$\def\e{\mathrm{e}}$ Suppose one decides to parametrize the exponential probability density in this unorthodox way
$$ f(x; θ) = -θ \e^{θx}, \quad x > 0 $$ where $θ \in (-∞, 0)$.
Then putting the derivative of the log-likelihood with one observation equal to zero gives
$$\frac{-1}{\theta} + x = 0 \iff \frac{1}{x} = \theta $$
this would not be a good estimator of $\theta$ since $1/x > 0$.
From the second derivative of the log-likelihood $\frac{1}{\theta^2} > 0$ we see that we are in presence of a minimum instead of a maximum.
Where did the maximum likelihood procedure go wrong? was it an error in my calculations? the fact that the parameter support is not compact? (but in the ordinary parametrization everything works)
For the existence it should be sufficient that the parameter space is compact and the Likelihood function is continuous on the parameter space.

# Problem set
**A)** In the exponential-density post, what does the writer say should be sufficient for the existence of a maximum?
**B)** Summarize the exponential-density post in two sentences.
**C)** Duplicate everything in the exponential-density post from "From the second" down to "the parameter space.".

# Available data
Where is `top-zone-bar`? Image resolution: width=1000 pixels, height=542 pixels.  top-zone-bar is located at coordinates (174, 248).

...

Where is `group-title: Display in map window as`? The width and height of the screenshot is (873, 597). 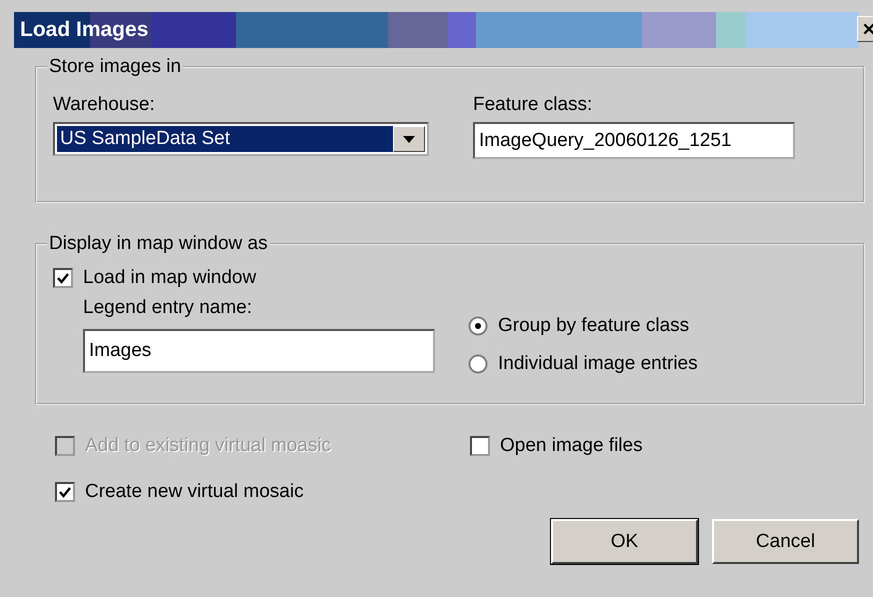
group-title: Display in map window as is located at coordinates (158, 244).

# Solutions
**A)** The parameter space should be compact and the likelihood function should be continuous on the parameter space.

**B)** The post parametrizes the exponential density as f(x; θ) = -θe^{θx} with θ negative, and setting the log-likelihood derivative for one observation to zero gives θ = 1/x, which the writer calls a poor estimator because 1/x is positive. Since the second derivative indicates a minimum rather than a maximum, the writer asks where the maximum likelihood procedure went wrong, noting that existence should follow from a compact parameter space and a continuous likelihood.

**C)**
From the second derivative of the log-likelihood $\frac{1}{\theta^2} > 0$ we see that we are in presence of a minimum instead of a maximum.
Where did the maximum likelihood procedure go wrong? was it an error in my calculations? the fact that the parameter support is not compact? (but in the ordinary parametrization everything works)
For the existence it should be sufficient that the parameter space is compact and the Likelihood function is continuous on the parameter space.